Le macerie sono ancora lì a distanza di una settimana, fermo immagine della tragedia in cui ha perso la vita un ragazzino di 18 anni, istantanea di un degrado senza fine per i migranti della baraccopoli di San Ferdinando. Sette giorni fa, alla prime luci dell’alba, gli inquirenti davano un volto e un nome a quel corpo carbonizzato, che i vigili del fuoco avevano estratto dalle macerie qualche ora prima, nella casupola di plastica e stracci dove stava dormendo.

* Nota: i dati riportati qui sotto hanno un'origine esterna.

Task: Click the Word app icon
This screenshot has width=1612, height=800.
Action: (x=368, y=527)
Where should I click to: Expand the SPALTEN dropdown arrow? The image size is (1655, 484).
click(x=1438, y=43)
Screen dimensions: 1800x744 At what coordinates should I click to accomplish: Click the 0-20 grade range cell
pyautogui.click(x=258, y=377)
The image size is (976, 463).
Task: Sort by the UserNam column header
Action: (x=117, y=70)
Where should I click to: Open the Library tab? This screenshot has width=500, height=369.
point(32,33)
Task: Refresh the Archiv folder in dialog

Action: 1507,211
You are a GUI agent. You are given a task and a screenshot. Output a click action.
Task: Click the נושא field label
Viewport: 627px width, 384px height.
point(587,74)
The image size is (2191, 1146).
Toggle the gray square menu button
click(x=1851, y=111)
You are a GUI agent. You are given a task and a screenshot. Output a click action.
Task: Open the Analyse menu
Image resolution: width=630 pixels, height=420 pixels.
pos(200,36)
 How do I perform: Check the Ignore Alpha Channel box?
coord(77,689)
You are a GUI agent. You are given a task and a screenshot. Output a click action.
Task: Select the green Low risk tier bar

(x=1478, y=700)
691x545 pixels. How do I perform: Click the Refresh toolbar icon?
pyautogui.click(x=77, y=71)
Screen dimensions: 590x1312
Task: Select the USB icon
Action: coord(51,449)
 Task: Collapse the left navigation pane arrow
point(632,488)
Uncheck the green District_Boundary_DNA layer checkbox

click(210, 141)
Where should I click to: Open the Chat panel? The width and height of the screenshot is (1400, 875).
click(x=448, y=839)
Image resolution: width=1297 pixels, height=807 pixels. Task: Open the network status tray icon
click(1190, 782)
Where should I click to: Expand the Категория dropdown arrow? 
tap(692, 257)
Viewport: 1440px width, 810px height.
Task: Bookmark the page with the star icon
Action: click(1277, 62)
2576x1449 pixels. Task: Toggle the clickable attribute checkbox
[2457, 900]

Era Suruwa Jaiteh, inserito nel progetto Sprar a Gioiosa ionica. Il giovane gambiano era a San Ferdinando solo per fare visita ad un amico, ma nella prima notte passata alla baraccopoli ha trovato la morte, orrenda e senza senso, che lo ha strappato alla vita a soli 18 anni.


Dopo una settimana la baracca arsa dalle fiamme è ancora lì, ma per le centinaia di migranti che popolano questa bidonville, il cordoglio è un lusso che non ci si può permettere, le lacrime e la rabbia hanno molto presto lasciato il passo alla lotta quotidiana per la sopravvivenza.


La vita al campo, quindi è ripresa e va avanti come sempre, tra stenti e ricerca del minimo indispensabile per poter tirare avanti, uomini e donne intrappolati in un presente senza fine, nel quale la gioia quotidiana è rappresentata da una coperta nuova o da una giornata di lavoro nei campi.


Ma anche la solidarietà pare essere scomparsa da questo pezzo di Italia senza umanità. Le associazioni di volontariato dopo anni di impegno sono andate via una ad una, lasciando di fatto sul campo solo la Flai-Cgil che da rappresentante dei lavoratori agricoli si è andata piano piano trasformando anche in sindacato di strada. Anche ieri i sindacalisti erano in zona per la distribuzione di coperte ai giovani migranti sparsi tra la nuova tendopoli e la baraccopoli. «La Flai-Cgil – si legge nel comunicato diramato stamattina - ancora una volta si è resa protagonista con una squadra guidata dal segretario generale di categoria della piana di Gioia Tauro Rocco Borgese e dai due stretti collaboratori per l’aerea immigrazione Jacob Atta e Dumbya Mohamed; oltre al monitoraggio del territorio contro ogni forma di sfruttamento del lavoro si sono distribuite coperte e sacchi a pelo donati dalla Protezione civile su disposizione della Prefettura di Reggio Calabria».


Nessuna novità neanche sul fronte delle indagini. L’inchiesta aperta dalla Procura di Palmi è sostanzialmente ferma in attesa dell’esito dell’autopsia e delle analisi della polizia scientifica. Ci vorrà tempo per stabilire se qualcuno ha appiccato il fuoco volontariamente per uccidere o se si è trattato di un tragico incidente. La famiglia di Jaiteh giunta a San Ferdinando il giorno dopo il rogo è in attesa di riavere la salma per poterla portare i Gambia.


È passata una settimana dalla tragedia, ma nella baraccopoli della vergogna di San Ferdinando nulla è cambiato e neanche l’ennesima tragedia è riuscita a tirare fuori quel migliaio di migranti dal cono d’ombra in cui sono stati cacciati.